--- WHAT NEEDS TO BE DONE ---
Set out exactly every line of the entries below, starting at the line that holds "[Close] (420, 1074)" and stopping after the line that holds "CONFIRM (250, 1477)".

--- MATERIAL SUPPLIED ---

★ ★ ★

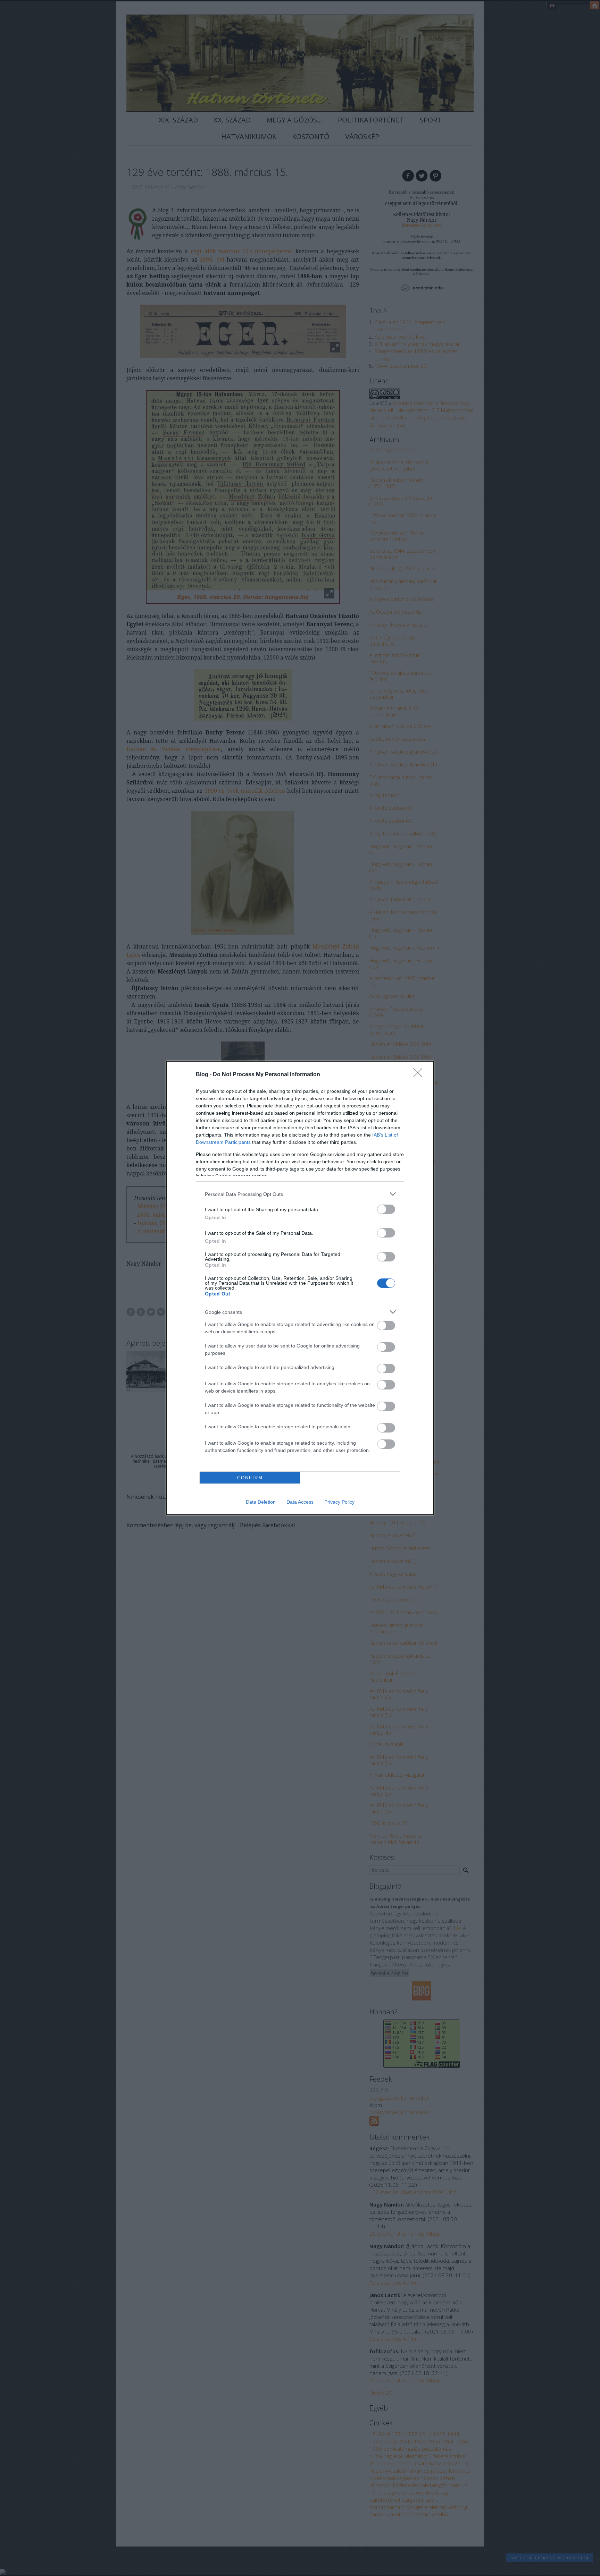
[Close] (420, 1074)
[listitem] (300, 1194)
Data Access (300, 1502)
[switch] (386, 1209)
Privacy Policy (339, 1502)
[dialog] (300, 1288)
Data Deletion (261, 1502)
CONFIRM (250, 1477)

★ ★ ★

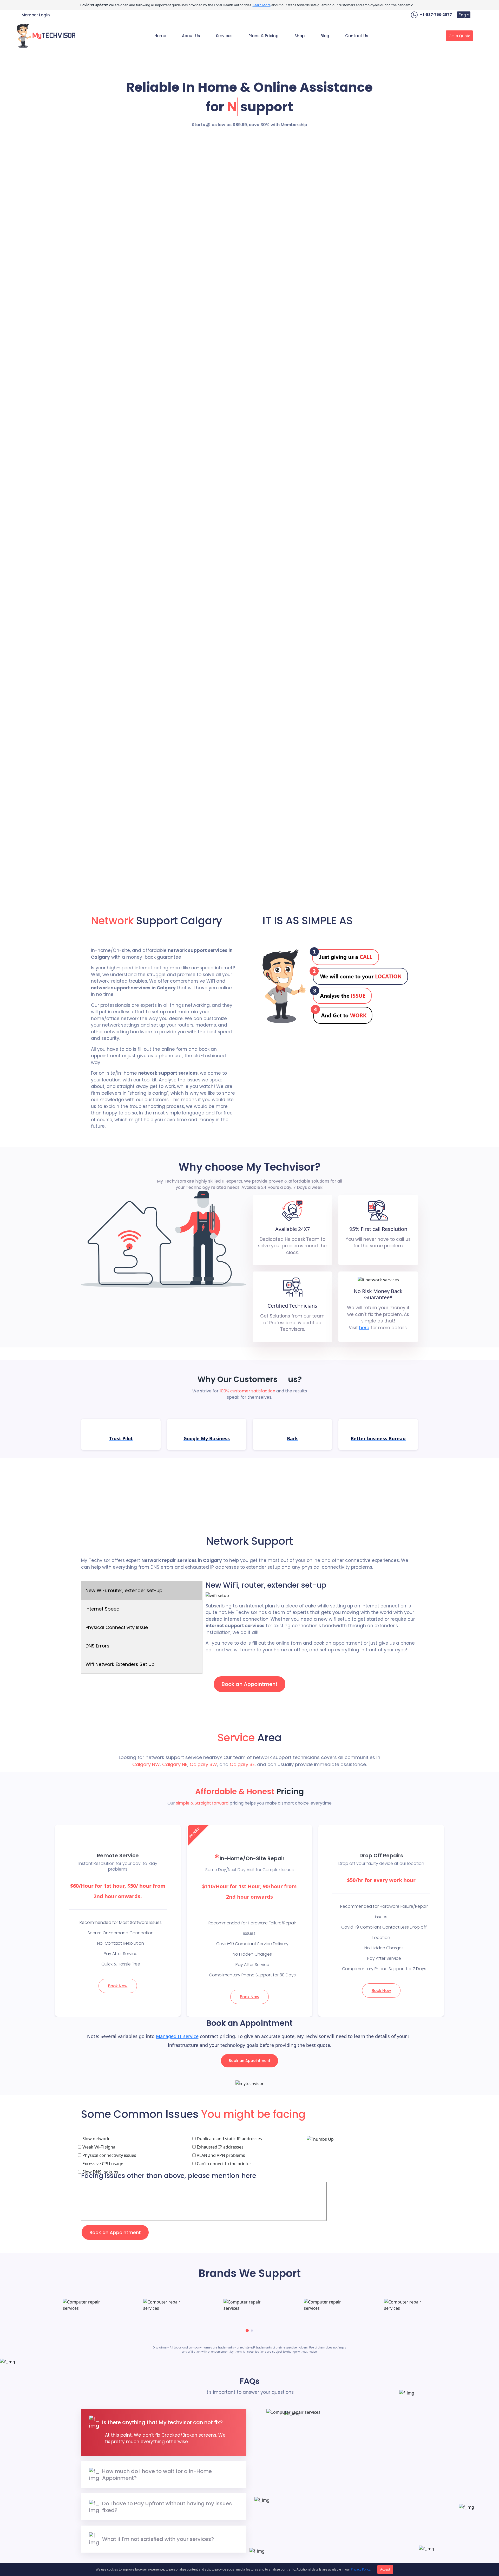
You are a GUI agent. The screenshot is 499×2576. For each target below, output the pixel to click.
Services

★ ★ ★

--- EXERCISE RESPONSE ---
[Close] (420, 1074)
[listitem] (300, 1194)
Data Access (300, 1502)
[switch] (386, 1209)
Privacy Policy (339, 1502)
[dialog] (300, 1288)
Data Deletion (261, 1502)
CONFIRM (250, 1477)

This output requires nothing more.